Collected data entries:
========================================================================

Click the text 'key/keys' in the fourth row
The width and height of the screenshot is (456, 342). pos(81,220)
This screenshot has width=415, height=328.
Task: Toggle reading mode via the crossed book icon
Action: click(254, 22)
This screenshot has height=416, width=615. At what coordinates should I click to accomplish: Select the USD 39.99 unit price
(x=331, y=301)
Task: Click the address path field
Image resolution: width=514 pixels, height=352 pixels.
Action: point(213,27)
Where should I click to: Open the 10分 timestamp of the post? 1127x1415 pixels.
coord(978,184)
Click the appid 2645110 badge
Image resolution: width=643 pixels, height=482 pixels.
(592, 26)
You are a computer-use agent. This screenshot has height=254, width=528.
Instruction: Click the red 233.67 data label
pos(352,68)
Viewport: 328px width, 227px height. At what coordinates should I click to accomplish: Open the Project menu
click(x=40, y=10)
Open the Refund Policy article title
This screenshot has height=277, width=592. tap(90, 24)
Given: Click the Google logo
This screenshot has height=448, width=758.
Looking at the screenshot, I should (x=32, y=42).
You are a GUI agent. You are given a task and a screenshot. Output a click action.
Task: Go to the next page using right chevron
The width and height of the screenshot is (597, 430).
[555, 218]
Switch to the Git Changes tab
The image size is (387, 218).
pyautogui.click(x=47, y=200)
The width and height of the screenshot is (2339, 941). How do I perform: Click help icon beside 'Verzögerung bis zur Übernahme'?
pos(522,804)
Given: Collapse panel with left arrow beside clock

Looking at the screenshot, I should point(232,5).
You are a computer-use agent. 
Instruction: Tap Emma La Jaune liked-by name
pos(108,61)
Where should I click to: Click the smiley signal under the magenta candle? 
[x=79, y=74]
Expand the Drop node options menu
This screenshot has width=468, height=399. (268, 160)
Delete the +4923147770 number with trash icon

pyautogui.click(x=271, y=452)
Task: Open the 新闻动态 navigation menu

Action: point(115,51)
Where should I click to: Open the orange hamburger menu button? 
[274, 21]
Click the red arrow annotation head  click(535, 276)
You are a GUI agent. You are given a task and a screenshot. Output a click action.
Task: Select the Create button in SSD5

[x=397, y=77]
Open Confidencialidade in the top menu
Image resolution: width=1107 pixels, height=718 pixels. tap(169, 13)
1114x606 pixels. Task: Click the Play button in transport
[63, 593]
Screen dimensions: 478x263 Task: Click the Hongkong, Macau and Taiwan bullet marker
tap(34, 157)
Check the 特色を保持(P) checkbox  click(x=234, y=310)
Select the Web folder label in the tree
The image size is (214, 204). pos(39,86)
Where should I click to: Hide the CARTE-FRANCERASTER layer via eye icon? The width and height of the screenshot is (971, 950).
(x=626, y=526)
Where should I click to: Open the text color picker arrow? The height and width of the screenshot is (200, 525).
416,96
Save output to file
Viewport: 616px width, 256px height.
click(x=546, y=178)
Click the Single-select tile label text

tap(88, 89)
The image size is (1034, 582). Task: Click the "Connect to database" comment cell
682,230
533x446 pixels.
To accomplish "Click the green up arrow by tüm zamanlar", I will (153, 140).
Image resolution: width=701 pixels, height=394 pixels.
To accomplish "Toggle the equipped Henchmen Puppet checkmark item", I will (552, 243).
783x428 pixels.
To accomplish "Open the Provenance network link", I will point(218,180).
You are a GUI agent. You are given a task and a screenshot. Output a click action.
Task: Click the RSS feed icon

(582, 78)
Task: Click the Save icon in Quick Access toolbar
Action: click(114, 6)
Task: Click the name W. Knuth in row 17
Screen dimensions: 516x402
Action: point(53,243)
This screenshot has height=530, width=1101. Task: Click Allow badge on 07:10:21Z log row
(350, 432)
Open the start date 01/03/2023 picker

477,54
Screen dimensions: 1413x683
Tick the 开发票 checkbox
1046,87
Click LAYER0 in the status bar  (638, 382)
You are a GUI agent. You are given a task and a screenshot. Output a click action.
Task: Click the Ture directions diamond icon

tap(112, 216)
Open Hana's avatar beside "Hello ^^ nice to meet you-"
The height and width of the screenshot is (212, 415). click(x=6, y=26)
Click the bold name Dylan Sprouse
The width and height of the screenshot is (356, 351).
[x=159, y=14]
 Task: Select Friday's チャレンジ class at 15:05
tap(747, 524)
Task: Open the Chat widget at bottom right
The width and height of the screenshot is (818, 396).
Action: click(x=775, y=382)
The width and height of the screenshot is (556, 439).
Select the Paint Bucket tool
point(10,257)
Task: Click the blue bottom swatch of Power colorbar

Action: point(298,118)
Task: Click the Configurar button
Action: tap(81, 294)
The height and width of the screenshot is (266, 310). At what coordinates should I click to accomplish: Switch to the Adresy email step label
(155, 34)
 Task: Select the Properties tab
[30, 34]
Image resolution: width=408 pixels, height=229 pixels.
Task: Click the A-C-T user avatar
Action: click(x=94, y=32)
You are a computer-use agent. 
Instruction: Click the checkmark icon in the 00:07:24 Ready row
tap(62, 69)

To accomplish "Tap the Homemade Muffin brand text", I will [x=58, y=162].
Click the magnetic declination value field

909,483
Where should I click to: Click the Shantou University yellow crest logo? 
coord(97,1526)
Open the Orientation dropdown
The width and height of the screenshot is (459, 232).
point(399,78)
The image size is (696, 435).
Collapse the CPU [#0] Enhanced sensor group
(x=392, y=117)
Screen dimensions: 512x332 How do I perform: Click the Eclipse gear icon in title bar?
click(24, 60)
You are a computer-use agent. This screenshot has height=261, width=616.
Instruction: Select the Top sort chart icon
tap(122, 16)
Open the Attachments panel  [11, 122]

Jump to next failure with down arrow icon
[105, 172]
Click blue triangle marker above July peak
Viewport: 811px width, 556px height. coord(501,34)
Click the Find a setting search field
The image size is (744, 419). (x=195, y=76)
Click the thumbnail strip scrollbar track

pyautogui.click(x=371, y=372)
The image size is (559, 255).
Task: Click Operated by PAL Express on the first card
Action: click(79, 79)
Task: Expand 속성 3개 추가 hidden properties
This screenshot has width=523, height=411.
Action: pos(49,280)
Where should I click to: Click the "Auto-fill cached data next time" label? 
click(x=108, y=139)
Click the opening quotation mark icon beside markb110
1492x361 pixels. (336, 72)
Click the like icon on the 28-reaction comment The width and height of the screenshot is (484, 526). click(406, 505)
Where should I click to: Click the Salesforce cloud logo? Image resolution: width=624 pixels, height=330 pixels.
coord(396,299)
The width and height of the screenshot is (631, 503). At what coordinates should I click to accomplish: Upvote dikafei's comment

========================================================================

Work instructions —
Extract every line from the records above that contains the word "right".

Exercise result —
Task: Go to the next page using right chevron
Task: Open the Chat widget at bottom right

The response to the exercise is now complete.